* [GIVEN INFORMATION]:
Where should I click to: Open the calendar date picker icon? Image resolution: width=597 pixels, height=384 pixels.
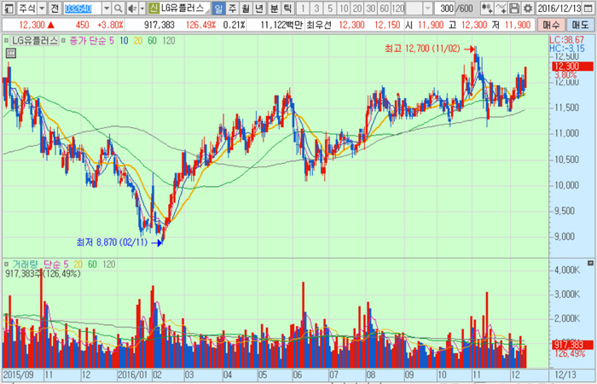click(589, 8)
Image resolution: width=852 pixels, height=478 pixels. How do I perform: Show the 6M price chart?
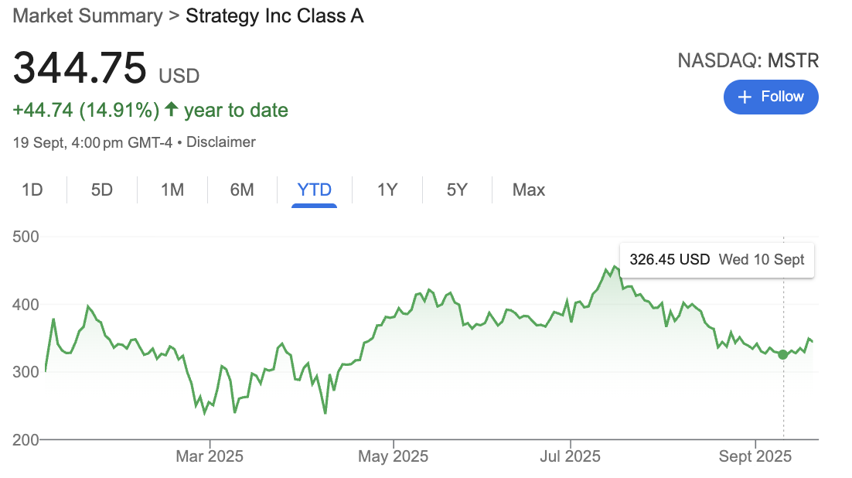(x=242, y=189)
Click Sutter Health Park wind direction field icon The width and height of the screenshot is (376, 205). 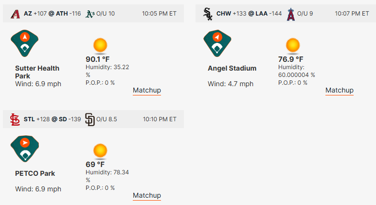(x=24, y=43)
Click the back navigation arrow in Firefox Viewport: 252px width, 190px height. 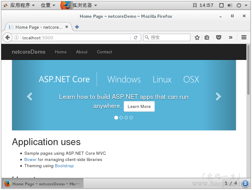7,37
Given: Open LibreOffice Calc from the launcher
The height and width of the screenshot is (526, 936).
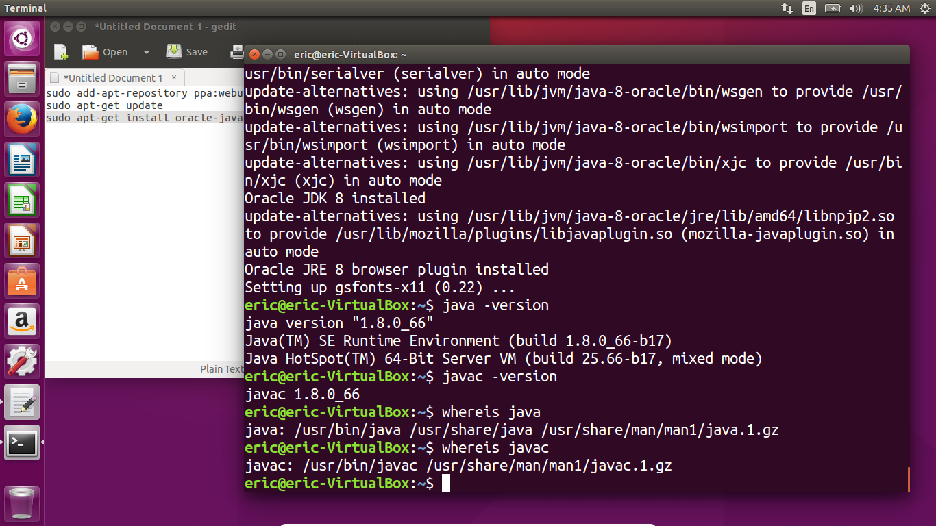Looking at the screenshot, I should [22, 199].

* [WHAT IS BEING ASKED]:
Everything from the line containing "Given: Open LibreOffice" through the last line of the entries must be repeated verbatim, except pictures.

* [RESULT]:
Given: Open LibreOffice Calc from the launcher
The height and width of the screenshot is (526, 936).
Looking at the screenshot, I should [22, 199].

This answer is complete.